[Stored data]
= Beginning of Section =

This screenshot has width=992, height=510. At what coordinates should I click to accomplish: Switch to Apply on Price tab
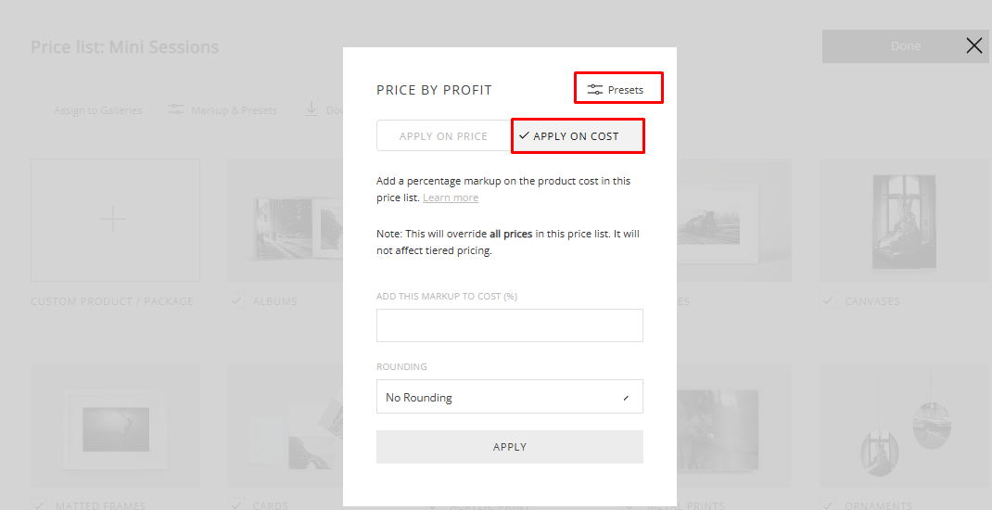point(443,136)
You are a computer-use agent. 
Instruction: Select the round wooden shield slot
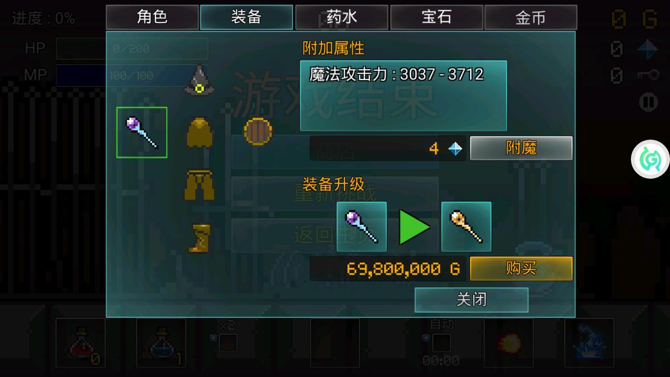(x=258, y=132)
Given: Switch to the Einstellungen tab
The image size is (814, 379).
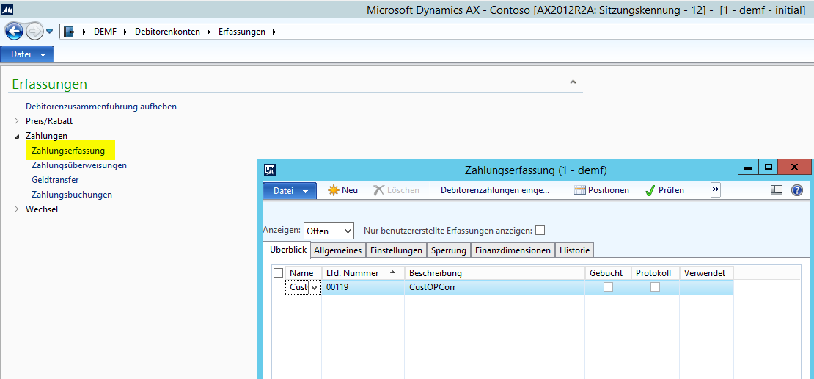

= End of Section =

Exercise instructions:
For each entry, repeat its text exactly and leave out any picture it holds.

Response to the exercise:
This screenshot has width=992, height=510. At what coordinates should I click to accomplish: Switch to Apply on Price tab
point(443,136)
You are a computer-use agent. 
Instruction: Select the round wooden shield slot
(x=258, y=132)
Given: Switch to the Einstellungen tab
The image size is (814, 379).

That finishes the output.